The spectrometers analyzed the sparks from the laser on 6,144 different wavelengths of ultraviolet, visible and infrared light to determine the composition of the vaporized rock.
Scientists originally said the rock wasn’t chosen for any specific reason, but was merely intended for target practice. NASA later reported the rock appeared to be yielding more data than previously expected.
Experts are now checking to see if the rock’s composition changed as the number of pulses increased. A change could reveal a different composition below the surface of the rock. "We got a great spectrum of Coronation – lots of signal," Roger Wiens, lead scientist at the Los Almos National Laboratory said in a statement.
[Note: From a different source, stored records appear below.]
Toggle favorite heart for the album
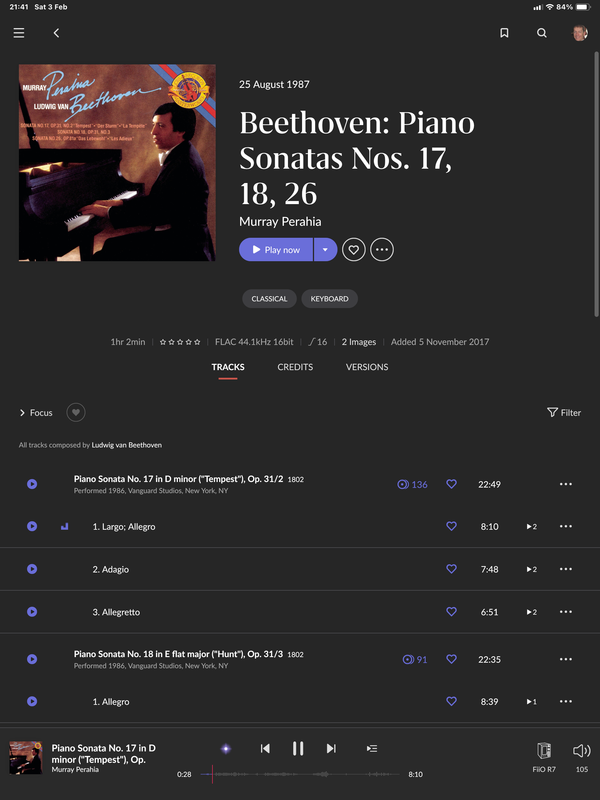tap(354, 249)
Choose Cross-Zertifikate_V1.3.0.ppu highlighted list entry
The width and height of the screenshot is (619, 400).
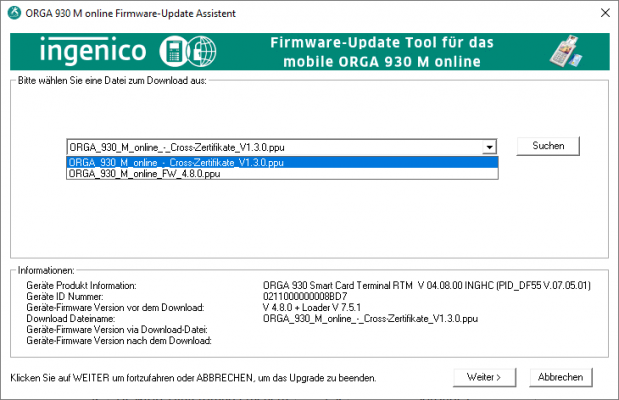click(x=176, y=161)
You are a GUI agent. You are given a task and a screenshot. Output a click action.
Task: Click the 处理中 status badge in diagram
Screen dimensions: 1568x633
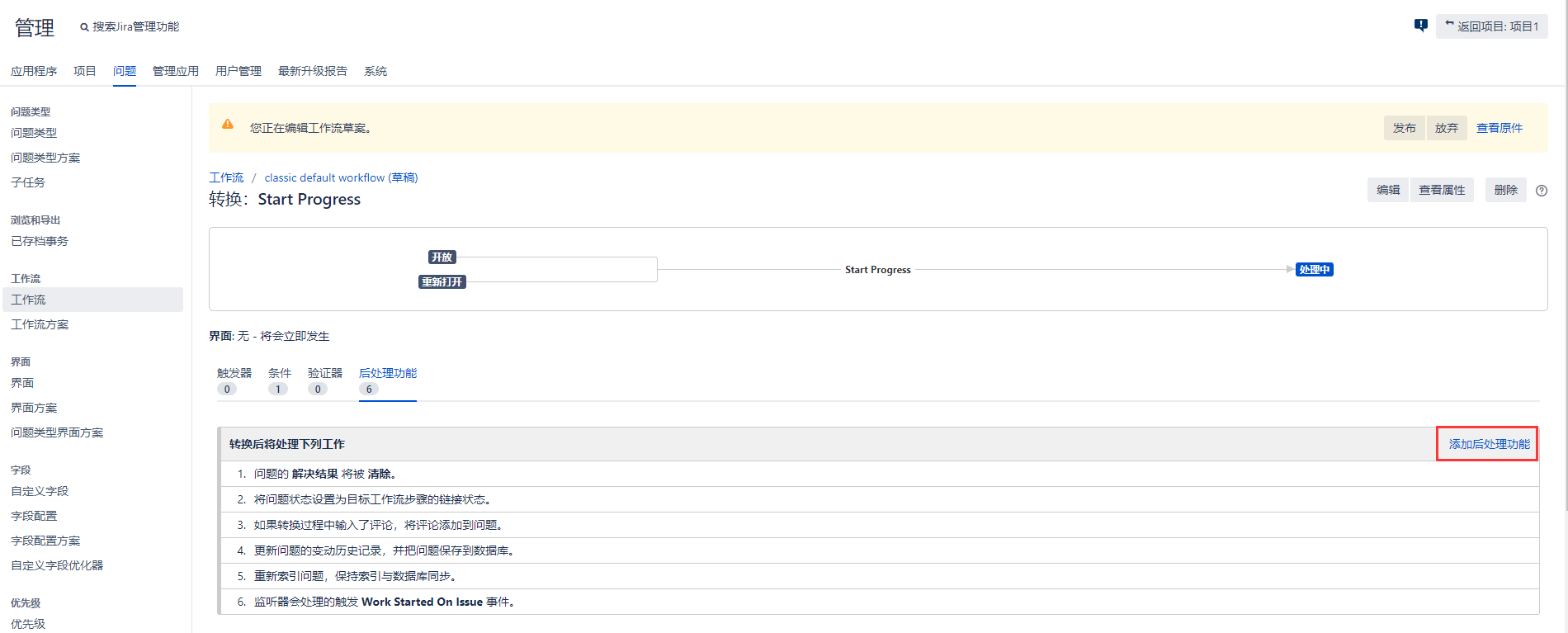(x=1314, y=270)

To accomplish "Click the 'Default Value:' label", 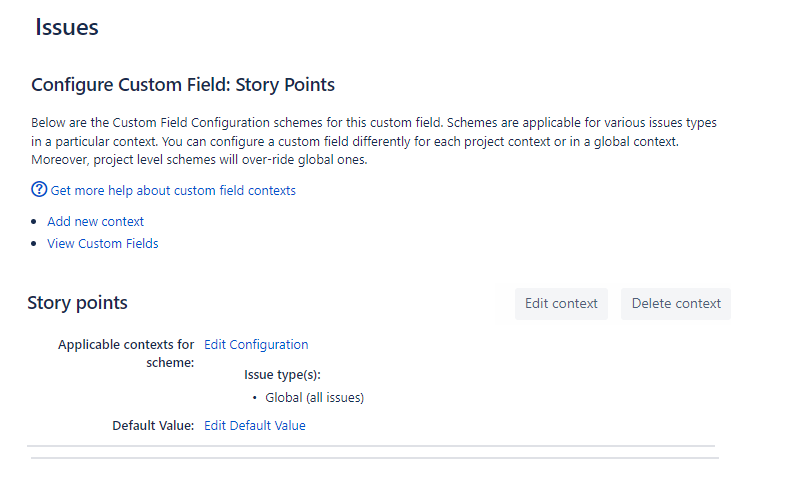I will pos(153,425).
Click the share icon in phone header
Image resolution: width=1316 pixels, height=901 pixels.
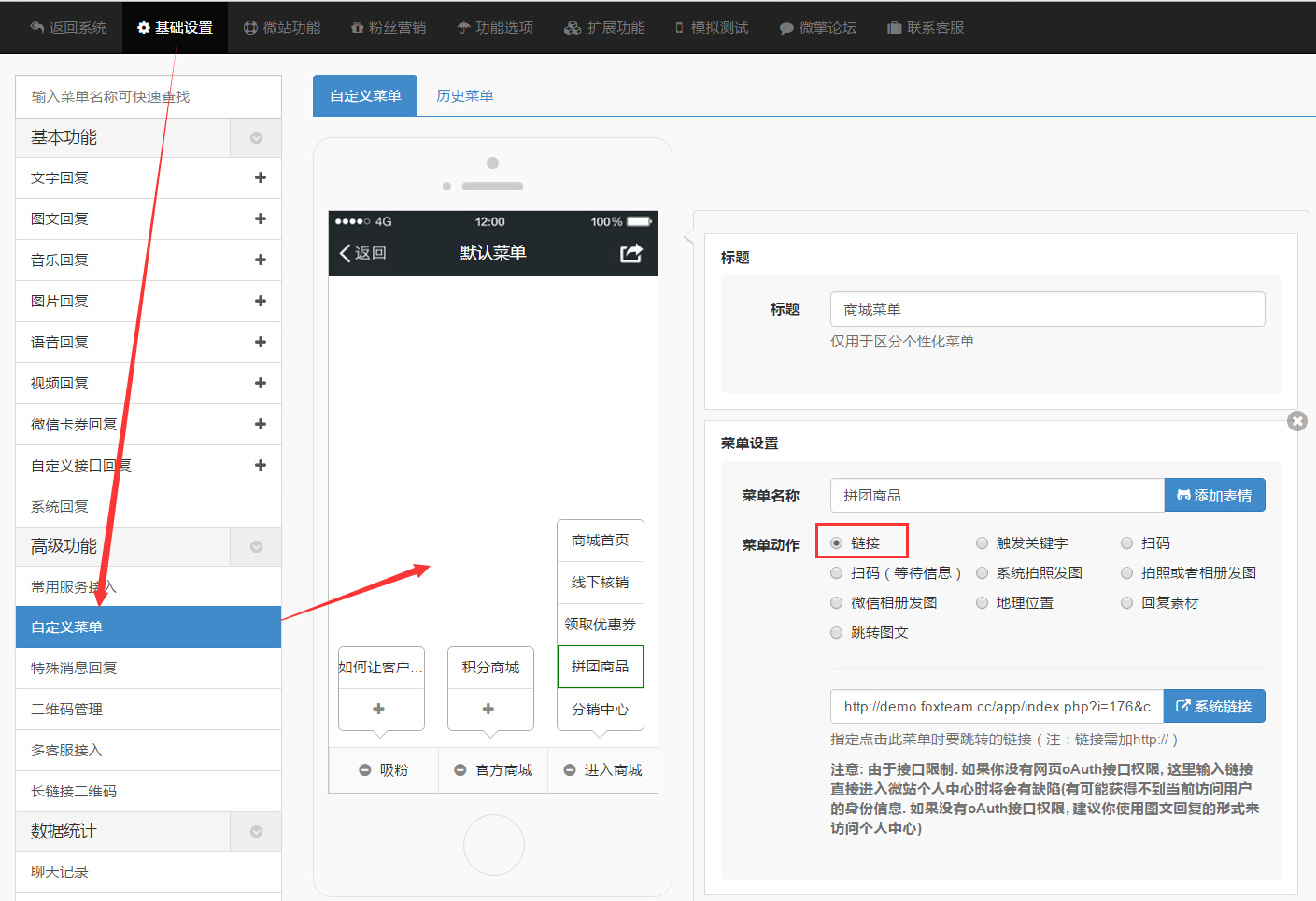pos(631,253)
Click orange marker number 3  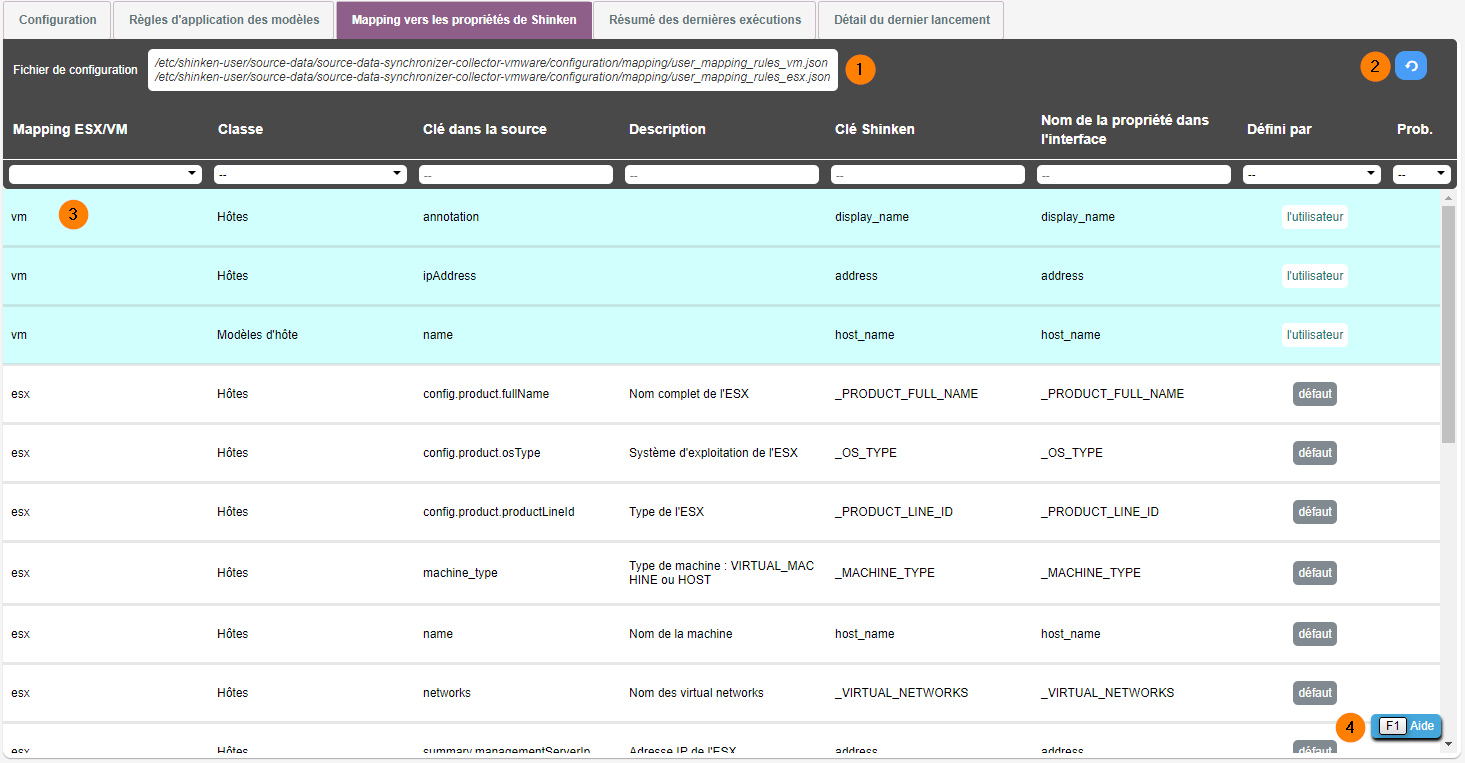click(x=74, y=215)
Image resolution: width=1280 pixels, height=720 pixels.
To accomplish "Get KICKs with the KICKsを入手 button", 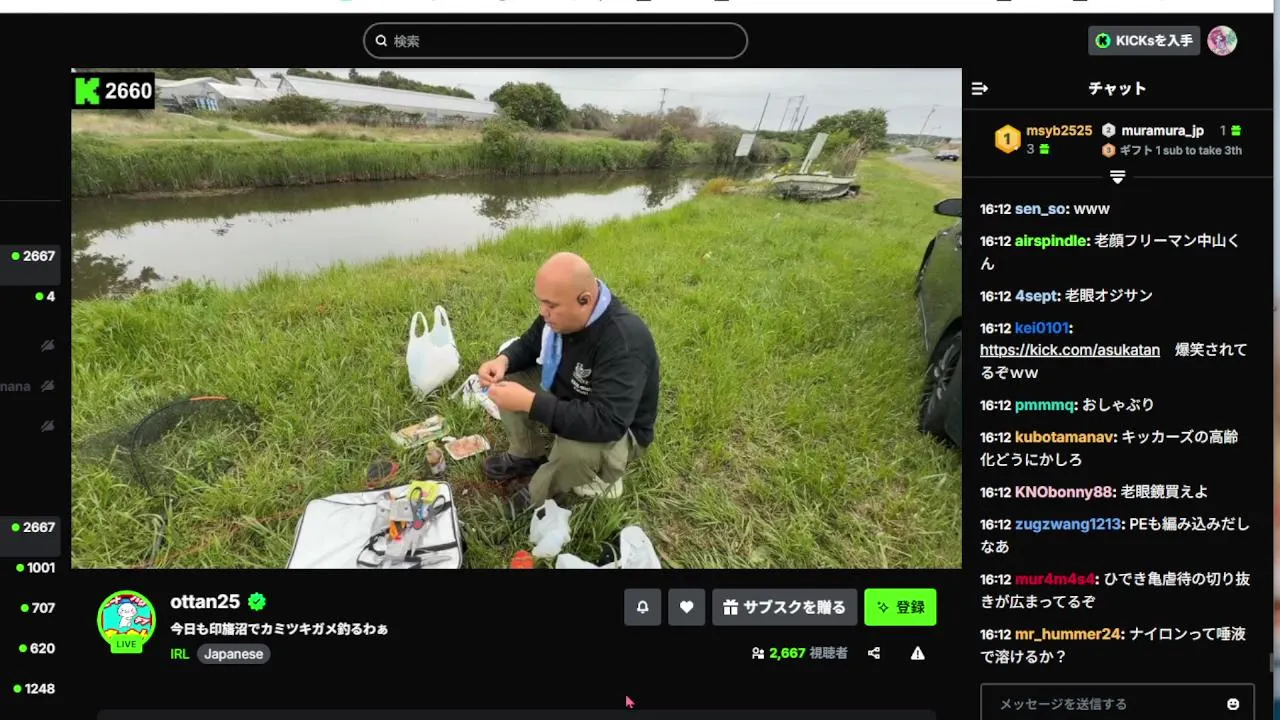I will tap(1144, 41).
The instrument has been planned for a long time, taking scientists nearly a decade to develop. "Our team is both thrilled and working hard, looking at the results. After eight years building the instrument, its payoff time," Wiens said.
ChemCam is just one of the rover’s ten instruments that rely on the craft’s plutonium reactor.
Scientists are planning for Curiosity to explore the Gale Crater landing site for the next two years, in the hopes of determining if the region ever offered environmental conditions favorable for microbial life.
Curiosity will eventually drive 4.3 miles to the foot of Mount Sharp, a three-mile-high mountain rising from the crater floor. The trip will take up to six months.